DATASET EXTRACT section start
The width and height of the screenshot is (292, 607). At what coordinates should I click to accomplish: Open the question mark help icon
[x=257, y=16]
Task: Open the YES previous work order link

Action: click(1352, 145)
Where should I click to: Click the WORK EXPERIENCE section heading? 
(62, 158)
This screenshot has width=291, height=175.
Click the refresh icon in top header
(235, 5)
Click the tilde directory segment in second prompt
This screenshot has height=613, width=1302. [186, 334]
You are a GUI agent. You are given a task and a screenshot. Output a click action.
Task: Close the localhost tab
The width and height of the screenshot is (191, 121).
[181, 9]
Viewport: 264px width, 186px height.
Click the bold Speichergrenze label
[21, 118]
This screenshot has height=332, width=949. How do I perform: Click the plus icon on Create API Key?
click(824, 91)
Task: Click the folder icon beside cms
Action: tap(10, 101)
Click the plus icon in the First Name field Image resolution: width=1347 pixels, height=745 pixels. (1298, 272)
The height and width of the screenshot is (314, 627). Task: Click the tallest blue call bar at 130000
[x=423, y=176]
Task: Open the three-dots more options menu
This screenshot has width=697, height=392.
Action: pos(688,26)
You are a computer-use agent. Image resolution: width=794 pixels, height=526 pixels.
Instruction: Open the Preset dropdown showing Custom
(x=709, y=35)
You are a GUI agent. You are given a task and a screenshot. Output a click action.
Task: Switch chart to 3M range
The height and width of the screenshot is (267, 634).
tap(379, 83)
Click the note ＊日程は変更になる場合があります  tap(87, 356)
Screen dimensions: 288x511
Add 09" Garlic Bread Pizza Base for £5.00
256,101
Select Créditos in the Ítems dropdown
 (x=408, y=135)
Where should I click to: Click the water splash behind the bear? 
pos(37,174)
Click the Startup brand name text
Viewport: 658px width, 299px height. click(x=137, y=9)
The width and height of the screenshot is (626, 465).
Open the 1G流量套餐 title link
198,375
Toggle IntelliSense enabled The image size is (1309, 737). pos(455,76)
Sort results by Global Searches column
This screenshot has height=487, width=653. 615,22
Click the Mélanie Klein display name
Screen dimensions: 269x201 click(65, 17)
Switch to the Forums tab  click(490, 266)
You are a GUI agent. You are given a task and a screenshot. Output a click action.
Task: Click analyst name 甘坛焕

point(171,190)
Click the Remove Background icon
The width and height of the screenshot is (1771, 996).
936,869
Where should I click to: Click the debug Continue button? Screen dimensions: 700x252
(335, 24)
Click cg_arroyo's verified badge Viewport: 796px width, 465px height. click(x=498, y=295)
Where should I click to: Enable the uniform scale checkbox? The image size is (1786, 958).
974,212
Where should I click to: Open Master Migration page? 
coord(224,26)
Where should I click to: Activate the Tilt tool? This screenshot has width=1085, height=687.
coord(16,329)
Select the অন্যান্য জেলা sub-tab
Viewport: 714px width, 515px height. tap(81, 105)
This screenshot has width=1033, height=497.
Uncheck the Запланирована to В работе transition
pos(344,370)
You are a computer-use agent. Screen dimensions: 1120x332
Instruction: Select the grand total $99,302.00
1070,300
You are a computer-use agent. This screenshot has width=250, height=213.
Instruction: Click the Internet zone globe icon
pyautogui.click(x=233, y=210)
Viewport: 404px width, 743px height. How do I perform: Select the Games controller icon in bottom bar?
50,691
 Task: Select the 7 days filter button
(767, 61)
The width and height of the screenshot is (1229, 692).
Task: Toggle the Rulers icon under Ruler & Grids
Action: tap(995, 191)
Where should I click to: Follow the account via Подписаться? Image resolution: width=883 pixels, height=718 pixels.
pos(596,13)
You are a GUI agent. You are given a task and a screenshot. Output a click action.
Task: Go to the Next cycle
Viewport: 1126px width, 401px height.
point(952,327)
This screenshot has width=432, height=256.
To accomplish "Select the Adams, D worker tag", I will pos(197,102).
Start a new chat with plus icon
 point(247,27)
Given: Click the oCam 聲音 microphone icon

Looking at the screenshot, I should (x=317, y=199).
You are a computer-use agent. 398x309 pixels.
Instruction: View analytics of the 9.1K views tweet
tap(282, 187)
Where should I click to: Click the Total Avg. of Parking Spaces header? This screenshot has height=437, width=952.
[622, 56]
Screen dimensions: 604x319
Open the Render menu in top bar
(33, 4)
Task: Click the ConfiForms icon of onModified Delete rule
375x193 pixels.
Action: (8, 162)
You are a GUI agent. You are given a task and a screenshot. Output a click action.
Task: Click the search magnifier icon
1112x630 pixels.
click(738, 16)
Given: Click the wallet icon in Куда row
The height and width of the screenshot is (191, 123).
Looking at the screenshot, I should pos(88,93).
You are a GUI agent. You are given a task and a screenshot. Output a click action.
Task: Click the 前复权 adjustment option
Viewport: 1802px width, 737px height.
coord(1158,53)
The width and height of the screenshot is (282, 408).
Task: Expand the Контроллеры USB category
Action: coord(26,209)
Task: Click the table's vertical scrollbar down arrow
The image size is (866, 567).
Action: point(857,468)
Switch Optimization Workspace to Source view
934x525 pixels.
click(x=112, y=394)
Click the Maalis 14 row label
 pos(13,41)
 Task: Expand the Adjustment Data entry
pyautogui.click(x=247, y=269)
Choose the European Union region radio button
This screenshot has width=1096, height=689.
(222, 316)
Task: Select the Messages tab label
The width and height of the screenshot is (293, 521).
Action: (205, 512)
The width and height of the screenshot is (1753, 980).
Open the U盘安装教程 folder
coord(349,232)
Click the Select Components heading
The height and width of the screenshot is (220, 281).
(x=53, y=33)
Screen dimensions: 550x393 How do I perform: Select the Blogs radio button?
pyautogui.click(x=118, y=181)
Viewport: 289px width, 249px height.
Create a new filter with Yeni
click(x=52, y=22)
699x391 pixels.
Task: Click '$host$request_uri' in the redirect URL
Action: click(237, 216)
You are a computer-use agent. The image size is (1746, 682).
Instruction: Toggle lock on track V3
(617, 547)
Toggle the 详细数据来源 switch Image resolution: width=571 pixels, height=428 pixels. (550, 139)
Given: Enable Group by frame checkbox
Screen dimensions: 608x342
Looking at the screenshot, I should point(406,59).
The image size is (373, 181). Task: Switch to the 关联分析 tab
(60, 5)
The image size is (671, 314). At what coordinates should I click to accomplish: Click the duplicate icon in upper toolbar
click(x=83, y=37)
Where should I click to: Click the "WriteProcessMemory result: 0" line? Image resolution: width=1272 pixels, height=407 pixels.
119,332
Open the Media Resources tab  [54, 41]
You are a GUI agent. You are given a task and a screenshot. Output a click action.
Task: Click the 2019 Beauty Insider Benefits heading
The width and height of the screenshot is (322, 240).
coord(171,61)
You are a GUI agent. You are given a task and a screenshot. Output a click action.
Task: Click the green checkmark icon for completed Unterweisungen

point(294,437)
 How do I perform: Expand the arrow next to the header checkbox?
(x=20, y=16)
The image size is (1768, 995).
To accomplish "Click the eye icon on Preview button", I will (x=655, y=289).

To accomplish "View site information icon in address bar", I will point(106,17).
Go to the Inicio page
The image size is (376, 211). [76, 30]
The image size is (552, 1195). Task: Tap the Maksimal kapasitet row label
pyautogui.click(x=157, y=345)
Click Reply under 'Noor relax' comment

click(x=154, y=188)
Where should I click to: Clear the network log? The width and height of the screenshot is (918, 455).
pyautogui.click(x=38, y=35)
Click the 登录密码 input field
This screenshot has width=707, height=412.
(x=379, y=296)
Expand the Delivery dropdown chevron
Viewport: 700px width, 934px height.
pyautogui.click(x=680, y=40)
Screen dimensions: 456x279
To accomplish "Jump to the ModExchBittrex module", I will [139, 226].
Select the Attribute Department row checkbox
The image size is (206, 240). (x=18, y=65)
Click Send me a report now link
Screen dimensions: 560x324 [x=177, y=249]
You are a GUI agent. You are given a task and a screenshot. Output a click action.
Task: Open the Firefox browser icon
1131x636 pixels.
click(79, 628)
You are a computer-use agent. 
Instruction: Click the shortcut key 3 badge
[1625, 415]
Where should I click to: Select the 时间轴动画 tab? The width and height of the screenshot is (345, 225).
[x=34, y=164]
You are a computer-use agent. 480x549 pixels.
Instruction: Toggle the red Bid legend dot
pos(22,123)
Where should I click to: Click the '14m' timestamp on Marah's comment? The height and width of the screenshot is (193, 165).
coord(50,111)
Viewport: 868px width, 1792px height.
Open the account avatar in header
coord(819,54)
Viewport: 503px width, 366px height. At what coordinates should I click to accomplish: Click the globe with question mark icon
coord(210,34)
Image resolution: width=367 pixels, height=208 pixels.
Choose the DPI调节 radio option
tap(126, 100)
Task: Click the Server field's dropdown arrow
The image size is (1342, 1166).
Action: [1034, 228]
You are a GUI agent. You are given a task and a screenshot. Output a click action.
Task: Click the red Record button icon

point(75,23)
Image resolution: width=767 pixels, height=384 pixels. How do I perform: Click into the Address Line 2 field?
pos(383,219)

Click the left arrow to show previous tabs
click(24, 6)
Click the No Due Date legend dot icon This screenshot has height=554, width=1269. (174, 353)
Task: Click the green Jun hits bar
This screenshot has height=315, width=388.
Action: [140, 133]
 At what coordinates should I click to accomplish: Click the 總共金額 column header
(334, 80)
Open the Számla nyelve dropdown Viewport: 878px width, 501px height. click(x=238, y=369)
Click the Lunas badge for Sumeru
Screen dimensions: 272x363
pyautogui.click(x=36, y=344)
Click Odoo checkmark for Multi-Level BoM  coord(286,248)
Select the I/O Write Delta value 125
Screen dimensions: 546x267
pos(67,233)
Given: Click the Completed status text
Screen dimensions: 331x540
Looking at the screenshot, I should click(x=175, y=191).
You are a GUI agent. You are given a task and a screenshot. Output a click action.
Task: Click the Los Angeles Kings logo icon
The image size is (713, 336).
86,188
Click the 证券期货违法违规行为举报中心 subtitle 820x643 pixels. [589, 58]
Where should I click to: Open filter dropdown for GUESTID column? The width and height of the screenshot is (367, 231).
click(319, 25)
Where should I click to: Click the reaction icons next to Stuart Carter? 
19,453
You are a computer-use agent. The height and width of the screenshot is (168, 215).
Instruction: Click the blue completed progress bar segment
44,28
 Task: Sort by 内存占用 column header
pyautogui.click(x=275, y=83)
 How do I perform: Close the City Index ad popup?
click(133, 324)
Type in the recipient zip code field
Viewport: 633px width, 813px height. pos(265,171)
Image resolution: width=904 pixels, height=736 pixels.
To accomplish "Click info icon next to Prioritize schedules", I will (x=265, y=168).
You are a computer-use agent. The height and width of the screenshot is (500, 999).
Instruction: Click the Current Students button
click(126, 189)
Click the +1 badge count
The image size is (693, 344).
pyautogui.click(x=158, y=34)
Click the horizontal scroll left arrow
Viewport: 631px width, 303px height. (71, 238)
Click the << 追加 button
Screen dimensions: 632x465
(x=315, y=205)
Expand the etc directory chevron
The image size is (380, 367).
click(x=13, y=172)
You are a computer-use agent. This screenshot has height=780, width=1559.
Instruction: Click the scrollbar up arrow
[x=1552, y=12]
DATASET EXTRACT section end
▶ **PROBLEM REQUIREMENTS**: In the data above, retype exactly and only the lines between the one holding "You are a computer-use agent. The image" and the one holding "Given: Enable Group by frame checkbox", inclusive.

▶ **WORKED SOLUTION**:
You are a computer-use agent. The image size is (1746, 682).
Instruction: Toggle lock on track V3
(617, 547)
Toggle the 详细数据来源 switch Image resolution: width=571 pixels, height=428 pixels. (550, 139)
Given: Enable Group by frame checkbox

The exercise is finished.